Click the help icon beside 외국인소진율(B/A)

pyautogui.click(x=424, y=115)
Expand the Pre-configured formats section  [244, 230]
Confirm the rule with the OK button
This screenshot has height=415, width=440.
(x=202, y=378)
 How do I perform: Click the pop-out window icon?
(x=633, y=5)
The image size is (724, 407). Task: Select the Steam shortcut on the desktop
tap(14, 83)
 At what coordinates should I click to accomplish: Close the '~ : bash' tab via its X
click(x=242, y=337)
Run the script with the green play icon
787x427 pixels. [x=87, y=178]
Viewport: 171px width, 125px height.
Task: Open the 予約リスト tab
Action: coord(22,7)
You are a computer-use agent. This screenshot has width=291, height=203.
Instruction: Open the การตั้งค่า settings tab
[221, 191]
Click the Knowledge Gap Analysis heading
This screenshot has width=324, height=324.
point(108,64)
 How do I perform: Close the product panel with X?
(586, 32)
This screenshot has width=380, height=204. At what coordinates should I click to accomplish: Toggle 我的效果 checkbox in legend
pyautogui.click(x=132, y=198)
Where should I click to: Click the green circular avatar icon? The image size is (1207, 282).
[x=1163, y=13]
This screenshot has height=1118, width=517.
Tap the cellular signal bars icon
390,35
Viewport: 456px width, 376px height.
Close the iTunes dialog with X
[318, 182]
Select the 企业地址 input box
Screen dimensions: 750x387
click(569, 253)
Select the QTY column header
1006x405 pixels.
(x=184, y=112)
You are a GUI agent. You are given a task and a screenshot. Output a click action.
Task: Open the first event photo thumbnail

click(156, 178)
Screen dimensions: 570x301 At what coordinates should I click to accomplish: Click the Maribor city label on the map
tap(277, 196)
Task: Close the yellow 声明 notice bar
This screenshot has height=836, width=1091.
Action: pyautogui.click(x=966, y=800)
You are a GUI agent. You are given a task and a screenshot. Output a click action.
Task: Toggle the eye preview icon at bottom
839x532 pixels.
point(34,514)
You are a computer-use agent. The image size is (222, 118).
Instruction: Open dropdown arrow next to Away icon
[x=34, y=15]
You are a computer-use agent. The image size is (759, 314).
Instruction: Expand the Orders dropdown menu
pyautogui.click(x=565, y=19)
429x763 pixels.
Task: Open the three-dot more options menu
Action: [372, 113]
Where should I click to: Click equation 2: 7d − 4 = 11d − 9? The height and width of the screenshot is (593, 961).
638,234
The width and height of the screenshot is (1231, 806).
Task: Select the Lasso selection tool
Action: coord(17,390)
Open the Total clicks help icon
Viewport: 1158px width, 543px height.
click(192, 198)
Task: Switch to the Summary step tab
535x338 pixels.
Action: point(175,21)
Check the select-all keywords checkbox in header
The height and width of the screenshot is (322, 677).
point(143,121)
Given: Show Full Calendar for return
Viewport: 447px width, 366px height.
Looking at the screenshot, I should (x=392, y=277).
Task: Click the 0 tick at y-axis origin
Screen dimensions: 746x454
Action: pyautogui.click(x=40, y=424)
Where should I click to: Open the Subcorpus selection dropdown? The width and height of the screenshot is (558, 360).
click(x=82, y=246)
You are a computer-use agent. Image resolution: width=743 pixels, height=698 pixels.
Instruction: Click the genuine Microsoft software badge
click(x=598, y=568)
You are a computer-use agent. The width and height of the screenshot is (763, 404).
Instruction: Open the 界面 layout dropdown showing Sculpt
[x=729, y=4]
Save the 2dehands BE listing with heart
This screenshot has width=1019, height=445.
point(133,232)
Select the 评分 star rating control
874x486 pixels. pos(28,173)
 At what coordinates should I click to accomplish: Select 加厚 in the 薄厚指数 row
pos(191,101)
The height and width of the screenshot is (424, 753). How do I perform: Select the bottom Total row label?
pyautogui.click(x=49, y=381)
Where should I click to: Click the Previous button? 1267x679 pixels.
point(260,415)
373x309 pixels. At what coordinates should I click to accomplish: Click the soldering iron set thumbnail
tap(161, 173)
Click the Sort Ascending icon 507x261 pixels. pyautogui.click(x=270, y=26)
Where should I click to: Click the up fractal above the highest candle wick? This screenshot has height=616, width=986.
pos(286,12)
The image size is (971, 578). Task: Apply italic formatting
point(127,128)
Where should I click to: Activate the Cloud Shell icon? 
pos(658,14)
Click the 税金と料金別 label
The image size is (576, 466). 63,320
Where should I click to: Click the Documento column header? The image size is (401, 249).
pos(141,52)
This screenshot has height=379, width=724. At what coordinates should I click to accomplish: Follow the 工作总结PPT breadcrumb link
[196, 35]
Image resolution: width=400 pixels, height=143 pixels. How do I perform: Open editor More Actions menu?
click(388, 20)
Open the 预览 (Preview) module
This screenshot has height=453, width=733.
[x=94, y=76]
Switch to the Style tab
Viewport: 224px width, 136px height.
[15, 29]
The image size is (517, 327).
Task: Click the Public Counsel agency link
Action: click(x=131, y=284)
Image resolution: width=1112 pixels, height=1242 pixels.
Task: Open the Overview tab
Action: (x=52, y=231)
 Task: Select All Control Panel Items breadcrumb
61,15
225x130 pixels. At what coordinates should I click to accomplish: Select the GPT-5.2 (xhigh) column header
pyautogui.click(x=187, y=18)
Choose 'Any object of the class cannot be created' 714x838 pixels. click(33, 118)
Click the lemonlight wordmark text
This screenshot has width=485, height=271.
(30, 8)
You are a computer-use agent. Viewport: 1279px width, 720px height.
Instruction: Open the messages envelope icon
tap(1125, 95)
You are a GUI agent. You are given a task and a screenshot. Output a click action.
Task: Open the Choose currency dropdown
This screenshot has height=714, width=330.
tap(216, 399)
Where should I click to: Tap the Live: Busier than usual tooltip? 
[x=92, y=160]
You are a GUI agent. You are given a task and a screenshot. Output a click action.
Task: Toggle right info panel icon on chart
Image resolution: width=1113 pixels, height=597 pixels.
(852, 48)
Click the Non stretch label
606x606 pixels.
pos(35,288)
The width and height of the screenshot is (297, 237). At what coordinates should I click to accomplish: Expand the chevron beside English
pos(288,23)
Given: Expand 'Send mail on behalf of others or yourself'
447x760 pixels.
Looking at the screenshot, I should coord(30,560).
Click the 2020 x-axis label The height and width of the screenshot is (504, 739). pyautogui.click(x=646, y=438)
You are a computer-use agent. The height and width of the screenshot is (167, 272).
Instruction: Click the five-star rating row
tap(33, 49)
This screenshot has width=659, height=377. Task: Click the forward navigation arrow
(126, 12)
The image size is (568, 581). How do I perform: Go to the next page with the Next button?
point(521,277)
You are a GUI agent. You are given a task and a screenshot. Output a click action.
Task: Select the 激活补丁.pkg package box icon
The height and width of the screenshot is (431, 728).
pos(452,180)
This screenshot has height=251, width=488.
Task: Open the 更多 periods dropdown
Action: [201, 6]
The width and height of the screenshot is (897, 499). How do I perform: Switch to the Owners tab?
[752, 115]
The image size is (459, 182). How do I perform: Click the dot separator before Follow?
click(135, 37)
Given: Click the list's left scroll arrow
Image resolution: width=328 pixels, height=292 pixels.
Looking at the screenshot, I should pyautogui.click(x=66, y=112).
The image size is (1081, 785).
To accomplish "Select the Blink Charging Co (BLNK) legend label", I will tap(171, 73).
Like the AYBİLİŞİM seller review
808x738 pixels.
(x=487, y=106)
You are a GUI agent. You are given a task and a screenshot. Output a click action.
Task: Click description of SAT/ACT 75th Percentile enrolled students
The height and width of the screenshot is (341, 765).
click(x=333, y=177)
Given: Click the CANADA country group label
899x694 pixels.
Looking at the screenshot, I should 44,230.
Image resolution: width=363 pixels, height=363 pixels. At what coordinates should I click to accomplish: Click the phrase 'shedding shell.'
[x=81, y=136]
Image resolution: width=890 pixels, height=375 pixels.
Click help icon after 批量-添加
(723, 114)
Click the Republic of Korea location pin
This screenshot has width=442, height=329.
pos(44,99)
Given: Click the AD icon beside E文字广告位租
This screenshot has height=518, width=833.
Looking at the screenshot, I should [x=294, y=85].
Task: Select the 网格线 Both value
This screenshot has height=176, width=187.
● ● ● ● ●
What this task involves: From the listing above, copy every line that holds the string "computer".

Task response:
You are a computer-use agent. This screenshot has width=291, height=203.
You are a computer-use agent. The image size is (222, 118).
You are a computer-use agent. The image size is (759, 314).
You are a computer-use agent. Image resolution: width=743 pixels, height=698 pixels.
You are a computer-use agent. The width and height of the screenshot is (763, 404).
You are a computer-use agent. Viewport: 1279px width, 720px height.
You are a computer-use agent. The height and width of the screenshot is (167, 272).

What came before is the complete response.